Take this petition posted by the United Conservative Party – circulated on social media by Kenney and still up uncorrected on the UCP website – that says, “Prime Minister Trudeau can stop the BC NDP today. However, he has refused to invoke the ‘declaratory power’ of the Constitution to declare BC’s actions as being against the national interest.”

Jason KenneyOr this June 6 video posted to Twitter by Kenney. He begins by correctly pointing out that the Canadian government’s purchase of most of Kinder Morgan’s Canadian assets still doesn’t resolve the constitutional uncertainty over the project or provide a clear strategy for getting the pipeline built, but eventually careers spectacularly off the track.

“So, if Justin Trudeau is really serious about it, instead of sending $4.5 billion to Houston, Texas, here’s what he could do,” he said.

“First of all, use his constitutional power to by passing Bill S-245, Senator Doug Black’s that says the Trans Mountain Expansion pipeline is ‘for the common advantage’ or in the national interest, thereby over-riding [emphasis added] BC delay tactics.”

The key word here is “over-riding,” which means to cancel or nullify.

Canada cannot cancel or nullify BC’s reference question to the BC Court of Appeals asking if it has the authority to restrict increases in the shipment of diluted bitumen through the province. Nor can it prevent BC from going back to court with another reference question or legal challenge.

BC has almost no chance to win the current case according to every constitutional expert I’ve interviewed, including Prof. Dwight Newman of the University of Saskatchewan, who addressed the Senate Transportation Committee about S-245 on May 8.

Jason KenneyAfter reading Newman’s testimony, his written brief, and interviewing him, it’s pretty clear that the Trudeau Government can use the declaratory powers, but the benefits are far less than Kenney would have Albertans and Canadians believe.

Invoking Sect. 92.10(c) of the Constitution would do two things.

One, even though Sect. 92.10(a) gives the the federal government exclusive jurisdiction over “inter-provincial works” and decades of case law affirm the application of that section to pipelines that cross a provincial boundary, declaring Trans Mountain Expansion in the national interest would have a “symbolic effect,” according to Newman.

“It makes clear that the federal government is working to implement its jurisdiction,” he wrote in his Senate brief.

Two, just in case justices ruling on future legal challenges think there is some ambiguity on the issue, the message to Canadian courts is, “On the off chance you were wondering, this is our turf and we have every intention of keeping it our turf.”

“[I]t arguably also has the legal effect of reinforcing the exclusivity of federal jurisdiction over the project. The case law on s. 92(10)(c) supports the interpretation that a project under s. 92(10)(c) is under a more specifically exclusive federal jurisdiction,” wrote Newman.
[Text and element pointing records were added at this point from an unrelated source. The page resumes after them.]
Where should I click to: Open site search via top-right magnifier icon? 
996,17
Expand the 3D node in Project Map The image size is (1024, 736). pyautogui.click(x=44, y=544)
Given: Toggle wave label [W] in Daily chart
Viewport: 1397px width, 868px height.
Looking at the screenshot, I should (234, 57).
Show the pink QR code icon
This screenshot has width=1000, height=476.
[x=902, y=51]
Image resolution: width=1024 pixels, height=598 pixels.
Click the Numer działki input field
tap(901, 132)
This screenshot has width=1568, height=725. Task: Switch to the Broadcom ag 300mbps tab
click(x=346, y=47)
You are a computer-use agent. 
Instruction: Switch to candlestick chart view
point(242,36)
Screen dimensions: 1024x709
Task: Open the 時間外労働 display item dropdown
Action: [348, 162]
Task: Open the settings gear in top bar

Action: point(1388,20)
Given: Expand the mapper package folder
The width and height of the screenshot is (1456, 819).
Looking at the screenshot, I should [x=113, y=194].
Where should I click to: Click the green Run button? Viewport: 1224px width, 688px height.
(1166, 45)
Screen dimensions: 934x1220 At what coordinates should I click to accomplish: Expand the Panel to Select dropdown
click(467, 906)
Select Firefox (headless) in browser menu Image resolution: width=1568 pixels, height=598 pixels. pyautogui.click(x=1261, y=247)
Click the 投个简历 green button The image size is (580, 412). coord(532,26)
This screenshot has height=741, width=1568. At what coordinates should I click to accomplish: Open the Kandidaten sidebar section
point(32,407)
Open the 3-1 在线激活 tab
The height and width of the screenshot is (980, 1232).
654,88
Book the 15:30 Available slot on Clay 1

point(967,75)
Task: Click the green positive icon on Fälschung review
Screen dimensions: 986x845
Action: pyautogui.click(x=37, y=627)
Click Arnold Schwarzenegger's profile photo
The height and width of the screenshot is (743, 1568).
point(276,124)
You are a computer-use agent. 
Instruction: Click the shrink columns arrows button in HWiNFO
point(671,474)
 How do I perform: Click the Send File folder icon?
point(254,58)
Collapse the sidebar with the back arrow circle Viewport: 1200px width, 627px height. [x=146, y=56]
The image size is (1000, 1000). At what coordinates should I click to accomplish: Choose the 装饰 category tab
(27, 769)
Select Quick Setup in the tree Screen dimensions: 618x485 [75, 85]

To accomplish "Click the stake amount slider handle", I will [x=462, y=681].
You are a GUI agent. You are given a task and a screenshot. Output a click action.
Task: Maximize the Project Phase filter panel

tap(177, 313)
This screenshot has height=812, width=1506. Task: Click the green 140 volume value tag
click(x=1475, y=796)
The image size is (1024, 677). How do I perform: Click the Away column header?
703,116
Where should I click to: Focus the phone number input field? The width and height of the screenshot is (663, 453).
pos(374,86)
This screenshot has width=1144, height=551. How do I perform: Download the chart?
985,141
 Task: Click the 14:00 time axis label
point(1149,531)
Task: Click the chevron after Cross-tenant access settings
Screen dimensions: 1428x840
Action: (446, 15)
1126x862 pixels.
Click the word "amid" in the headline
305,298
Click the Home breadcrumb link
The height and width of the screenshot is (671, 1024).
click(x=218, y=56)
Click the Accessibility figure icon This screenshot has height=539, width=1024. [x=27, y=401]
“That may well count on its own and may help to confirm that federal paramountcy ousts various forms of provincial interference in the project.”

Paramountcy is an important constitutional concept. Basically, it says that if provincial laws clash with federal laws, the federal government always takes precedence.

Paramountcy has already been invoked twice by the National Energy Board (which is a superior court under the NEB Act) on the Trans Mountain Expansion project, once in 2014 and last Dec. BC challenged the latter decision and the Federal Court of Appeals dismissed the application.

Not every constitutional expert agrees that using Canada’s declaratory powers is worth the bother.

“It’s hard to see how that [using the declaratory power] would add anything to what’s already exclusive federal jurisdiction over approving this pipeline,” said Prof. James Coleman of the Dedman School of Law in an earlier interview.

In fairness to Kenney, in a tweet or two he has moderated his position a bit, claiming that at the very least using the declaratory powers would be ” at least helpful for greater certainty.”

But that’s not how the Canadian public – especially Albertans – are reading his comments. I know because I’ve had dozens of Energi News readers asking if he’s right.

Unfortunately, he is not.

The issue is much more complex and nuanced than Kenney claims. Which, I suppose, is what opposition politicians of all stripes always do for their own political benefit.

But it’s the role of the news media to hold those politicians accountable for their fudging of the facts.

Mr. Kenney, consider yourself corrected.